(Materials provided)

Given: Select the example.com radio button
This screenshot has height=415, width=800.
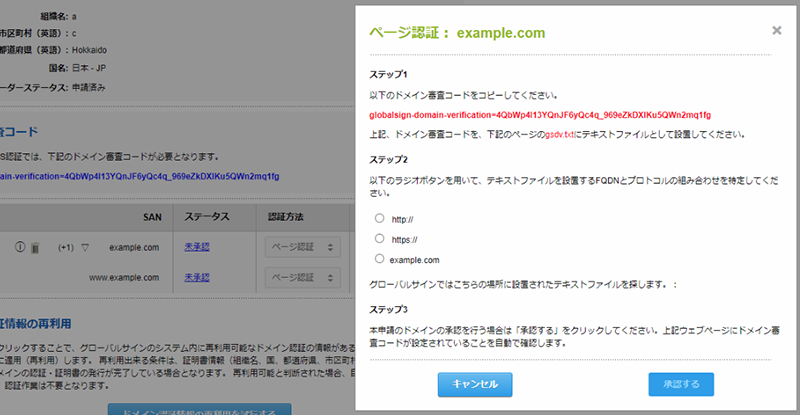Looking at the screenshot, I should (379, 259).
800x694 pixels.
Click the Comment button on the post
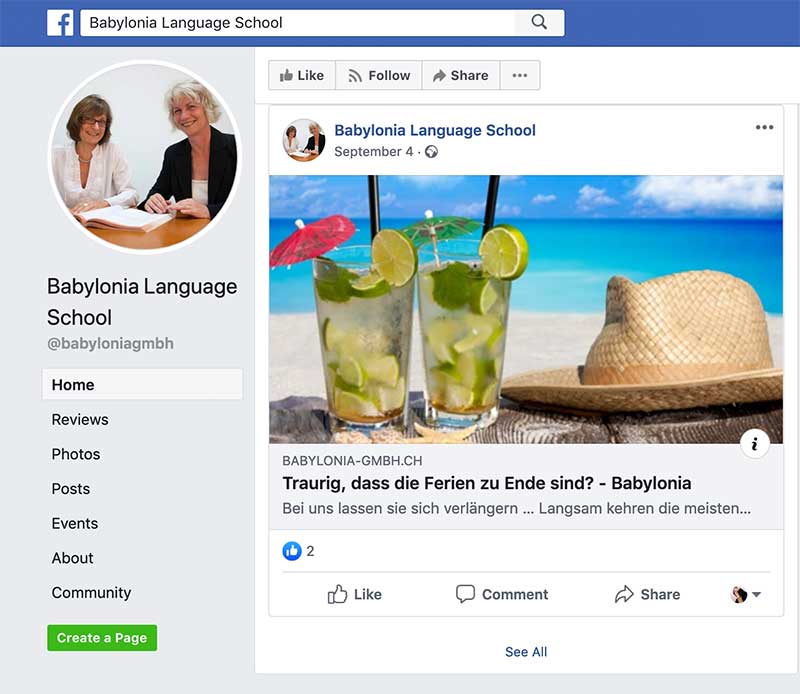pos(502,594)
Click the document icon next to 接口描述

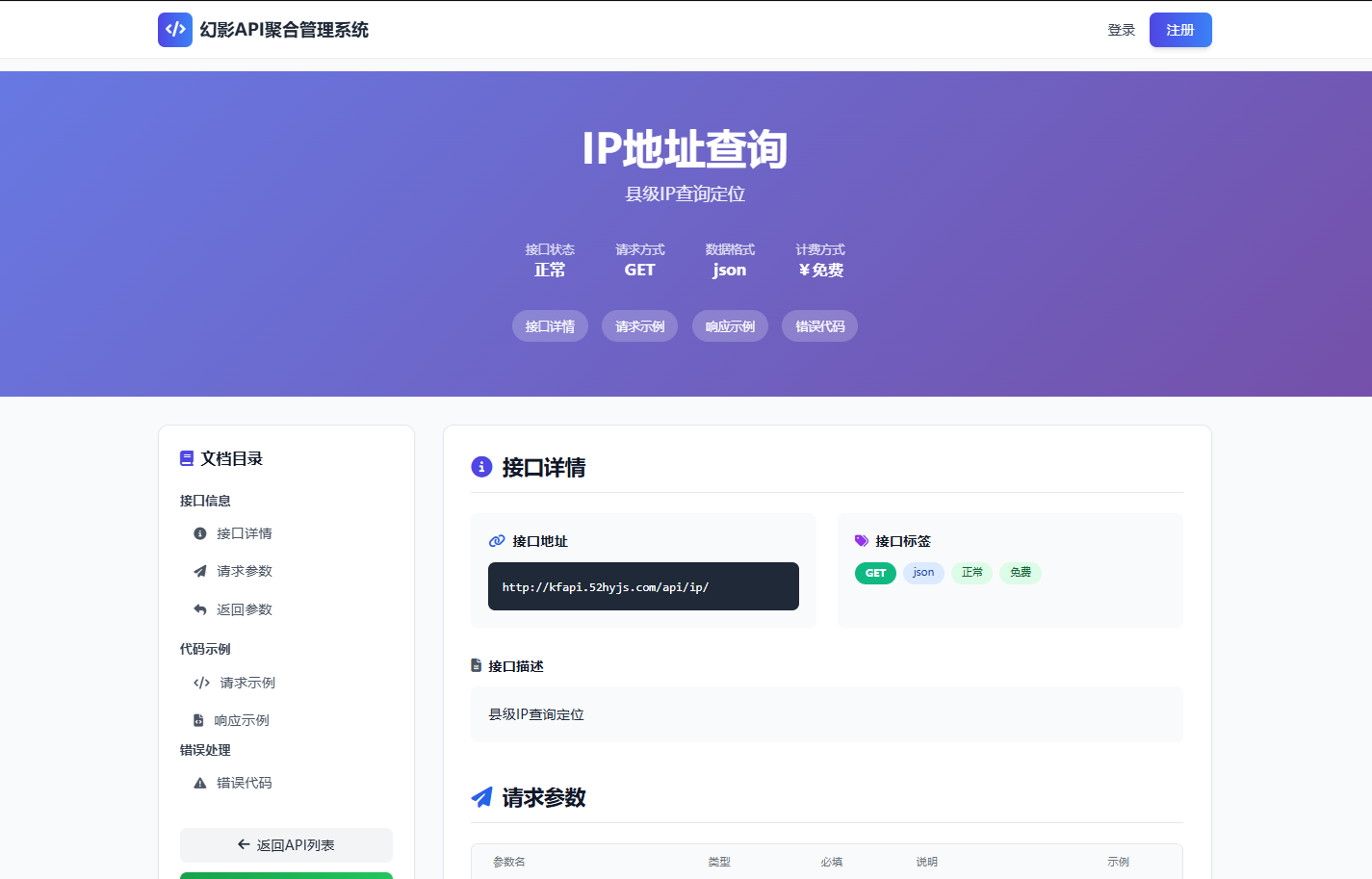pyautogui.click(x=477, y=664)
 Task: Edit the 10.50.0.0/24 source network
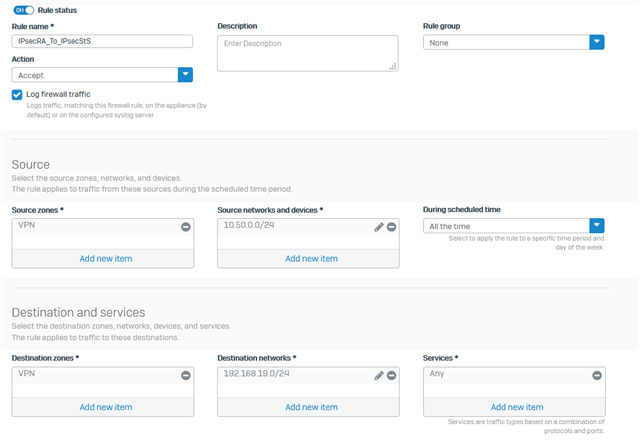[379, 227]
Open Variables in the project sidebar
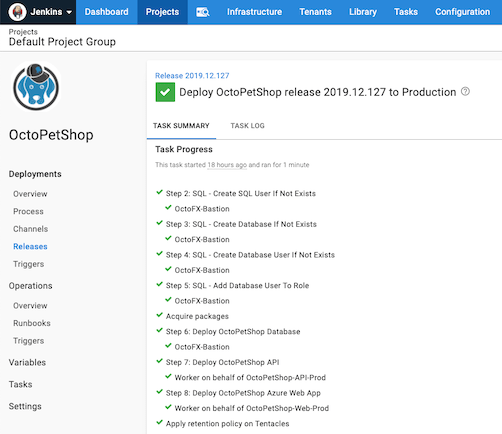 click(27, 362)
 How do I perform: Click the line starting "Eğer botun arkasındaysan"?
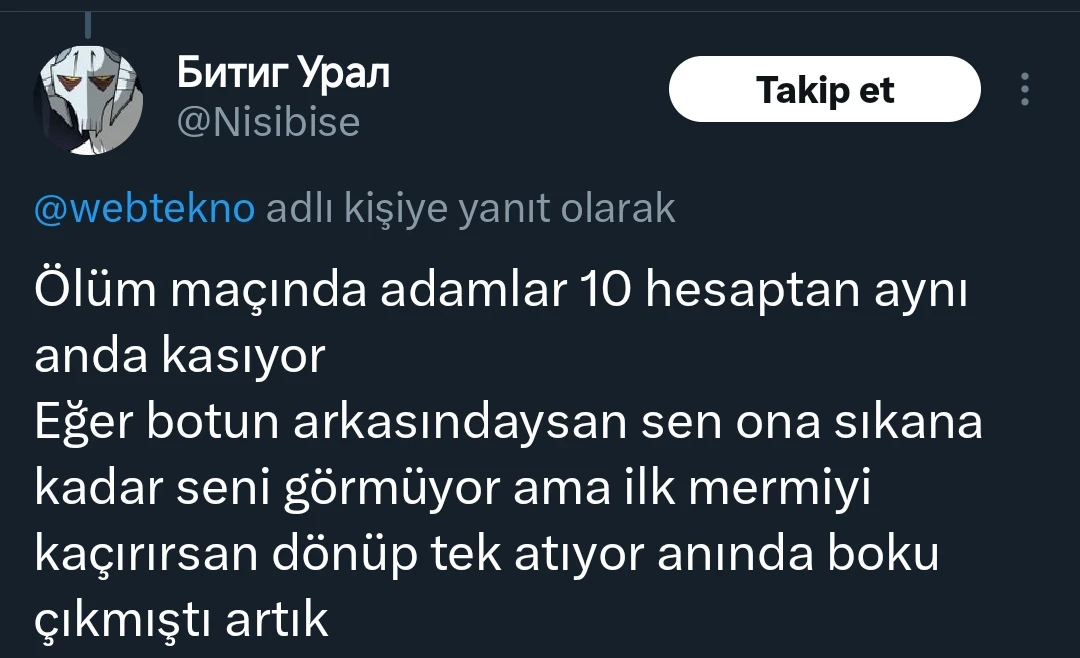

(End Materials provided)

§ Task item: Copy out exactly the lines between the line that contains "This screenshot has height=415, width=800." and the last line of the records, both ends included; leave out every picture.

§ Response for this exercise:
This screenshot has height=415, width=800.
Looking at the screenshot, I should (379, 259).
800x694 pixels.
Click the Comment button on the post
pos(502,594)
Click the document icon next to 接口描述

pyautogui.click(x=477, y=664)
 Task: Edit the 10.50.0.0/24 source network
[379, 227]
Open Variables in the project sidebar
 click(27, 362)
 How do I perform: Click the line starting "Eğer botun arkasındaysan"?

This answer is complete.